» **WRITTEN REQUEST A**
Answer these questions from the passage on luxury pricing.
(i) About how much did the associate in Shanghai pay for the Hermès handbag?
(ii) What two value drivers do normal to premium brands have?
(iii) What name does the author give to the added value component found in luxury brands?

» **SELECTED EXTRACT**
:::

Recently, an associate in Shanghai bought a Hermès handbag for about $15,000. She said she fell in love with the brand and that specific bag, and her dream was to own it (and she would have done anything to get it). Luxury is like love, and once consumers fall, prices no longer matter to some extent.

Today, most luxury brands price benchmark their products with the products of their competitors, or else they use production costs as their pricing measure. This is the wrong idea, and I’ll explain why. Many people think “luxury” is the equivalent of “an expensive price point,” and many brands price that way. They use the price as a marker of luxury, which may work in the short-term but won’t in the long term. That’s because a high price point is a result of luxury; it isn’t the driver. This is an important distinction. To sell luxury means to create extreme value. Once that value is created, a brand can price for it, but if the brand prices high without creating underlying value, it will not succeed over time.

Normal to premium brands have two value drivers: functions and basic emotions. Both create the value that people pay prices for. If you think about Starbucks, a cup of coffee may cost between $3 and $5. You pay a bit more for the larger size and less for the smaller size. Hence, the price is — to some degree — the result of a logical, linear pricing structure. The more you get, the more you pay. On top of that, a more premium brand will charge a few percentage points more than a less premium brand. Everything makes logical sense. There are no surprises. This is the world of normal to premium brands.

Luxury is different. Suddenly we are in a world where prices are detached from features or emotions. Think about a Lamborghini: It has a small cabin, isn’t overly comfortable, only seats two, doesn’t have a trunk, and is very loud inside. While it may be fast, a 7-seating Tesla Model X will outperform it in a sprint. In terms of functional features, the car should be priced at the lower end, However, at price points of $300,000 and up, the brand has a non-linear value jump, especially compared to the value-heavy Mercedes S Class or a BMW 5 Series. This is why: When we measure the value of a luxury brand, we find an added value component that normal or premium products don’t have that I call Added Luxury Value (ALV).

:::

» **RECORDS PROVIDED**
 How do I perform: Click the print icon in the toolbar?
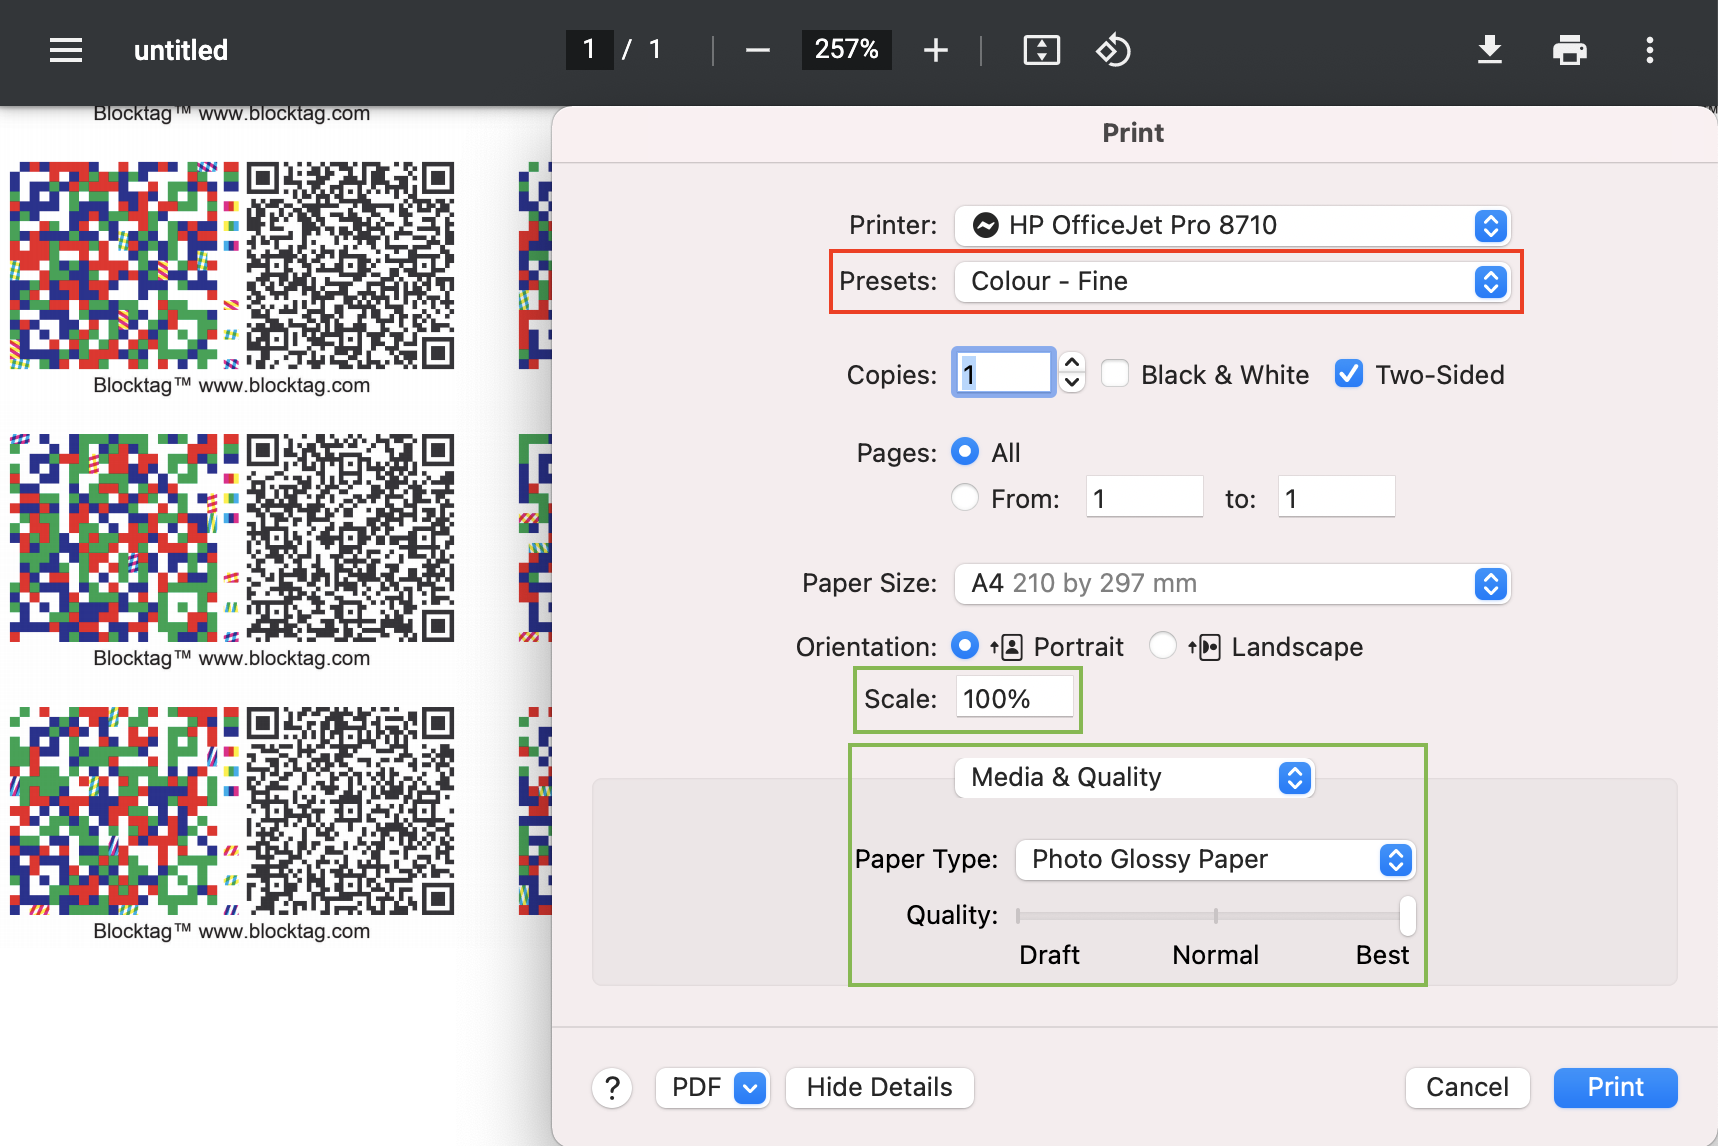1569,50
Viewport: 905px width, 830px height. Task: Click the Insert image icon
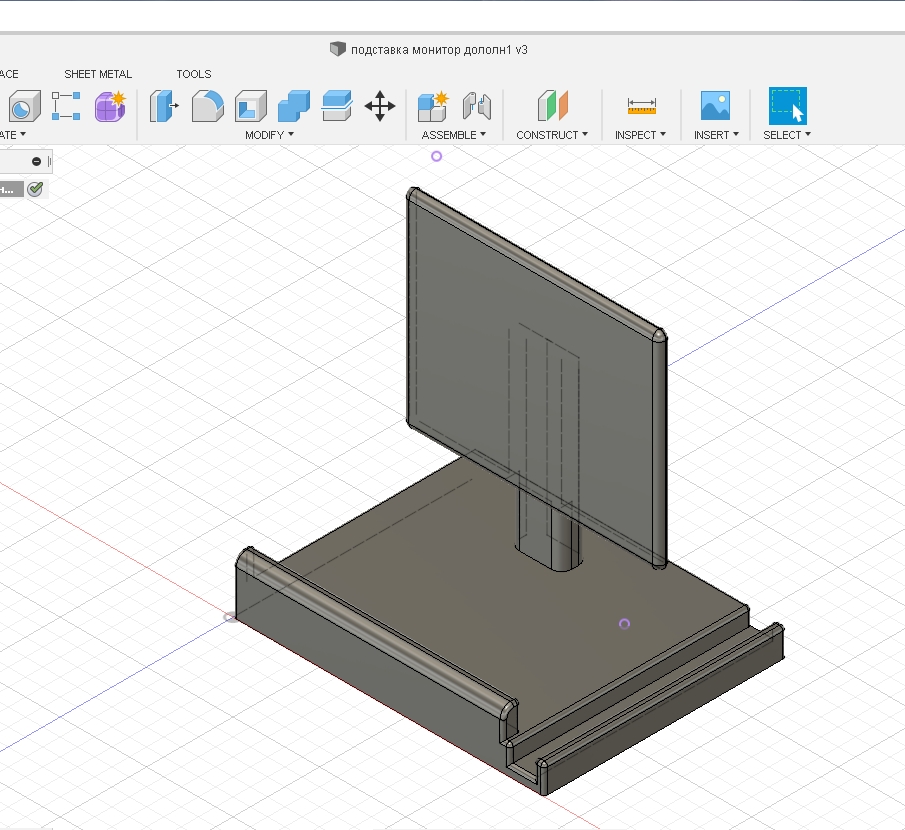(715, 105)
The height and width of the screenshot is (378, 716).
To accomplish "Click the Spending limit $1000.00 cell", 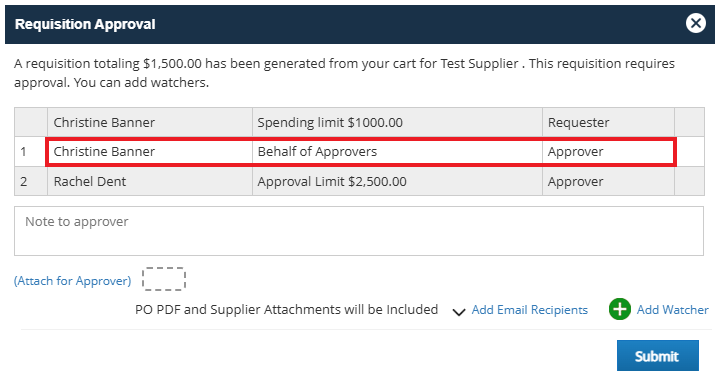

:::

» **WRITTEN REQUEST B**
Copy the entries word for word, starting at the line that contains "The height and" and ending with the last line of the entries. Leave the pictures out.

» **WRITTEN ANSWER A**
(i) About $15,000.
(ii) Functions and basic emotions.
(iii) Added Luxury Value (ALV).

» **WRITTEN ANSWER B**
The height and width of the screenshot is (378, 716).
To accomplish "Click the Spending limit $1000.00 cell", 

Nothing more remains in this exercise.